US and European stock futures are in the green with President Biden boosting the bulls after reaching a bipartisan infrastructure deal. The Dow has now reversed all the losses sustained due to the hawkish shift from the FOMC while the Nasdaq and S&P500 hit fresh record highs yesterday at 4,266 and 14,369 respectively.
Investors have been looking to an infrastructure agreement to extend the recovery in the world’s largest economy and the positive market tone recognises the potential growth of the deal, even if there have been numerous compromises. The smaller size does temper some of the tax implications to pay for it, but this issue may rear its head in the next few months with the next fiscal stimulus measures planned by the President.

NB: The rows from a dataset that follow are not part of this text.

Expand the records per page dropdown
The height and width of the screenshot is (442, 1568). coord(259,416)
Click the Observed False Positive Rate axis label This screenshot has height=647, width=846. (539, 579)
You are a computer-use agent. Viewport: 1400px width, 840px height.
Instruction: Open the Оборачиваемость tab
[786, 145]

More price pressures on the docket
The Fed’s preferred inflation measure, Core PCE, gets released later today as the market once again fixates on how big and how long one-off drivers will be as the battle between the “inflationistas” and those who prefer the “transitory” explanation intensifies, both on trading desks and most importantly, at the Federal Reserve.

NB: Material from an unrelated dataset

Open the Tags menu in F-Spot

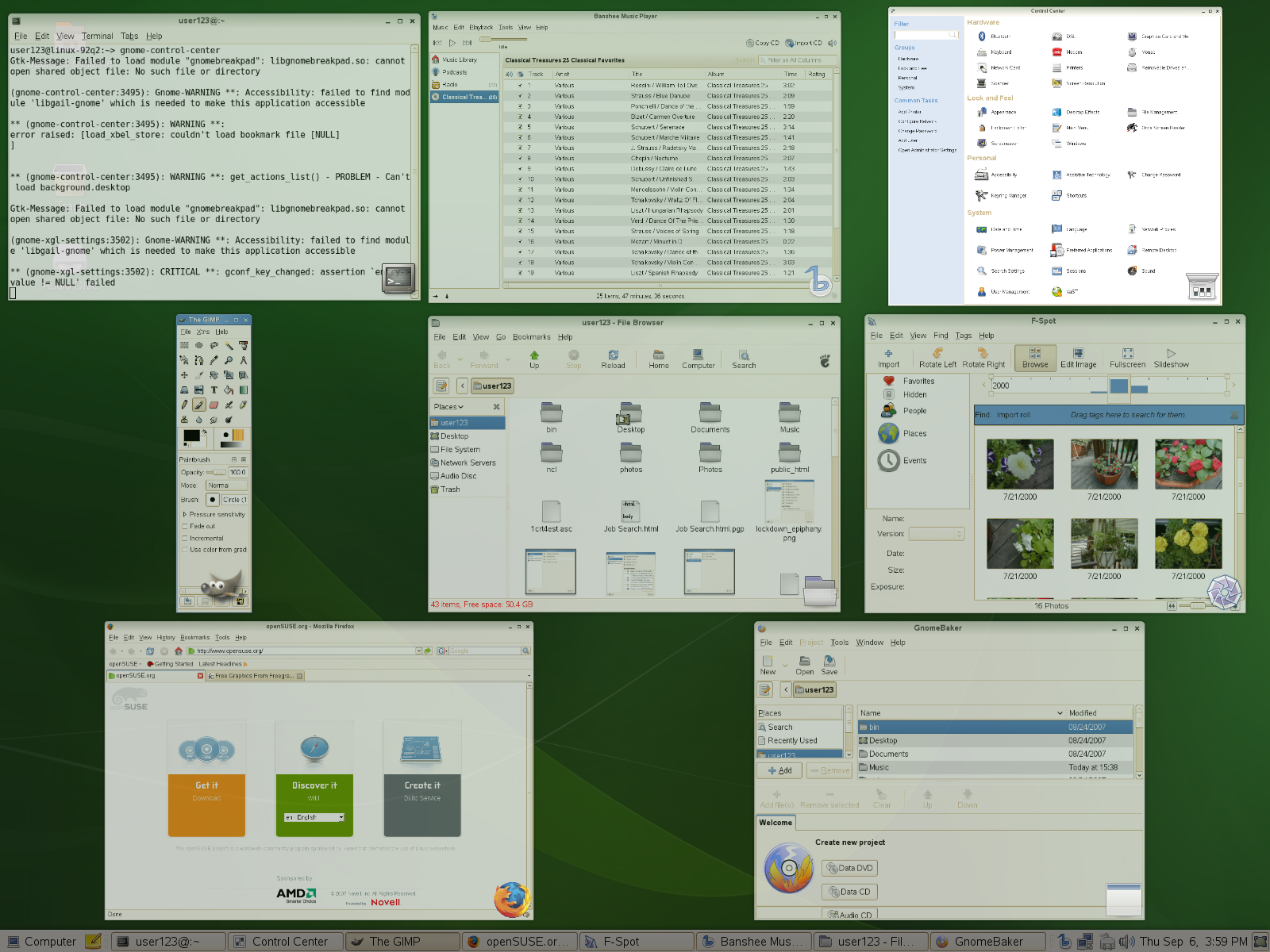(x=963, y=336)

We’ve heard both sides of the fence this week from numerous Fed officials, with their competing versions singing from their hymn sheets. But of course we know that upside surprises have been commonplace in inflation data recently. Economists expect the headline Core PCE figure to post annualised gains of 3.4% which comes on the back of near 30-year highs of 3.1% recorded in May, while the month-on-month reading is forecast to rise 0.6%.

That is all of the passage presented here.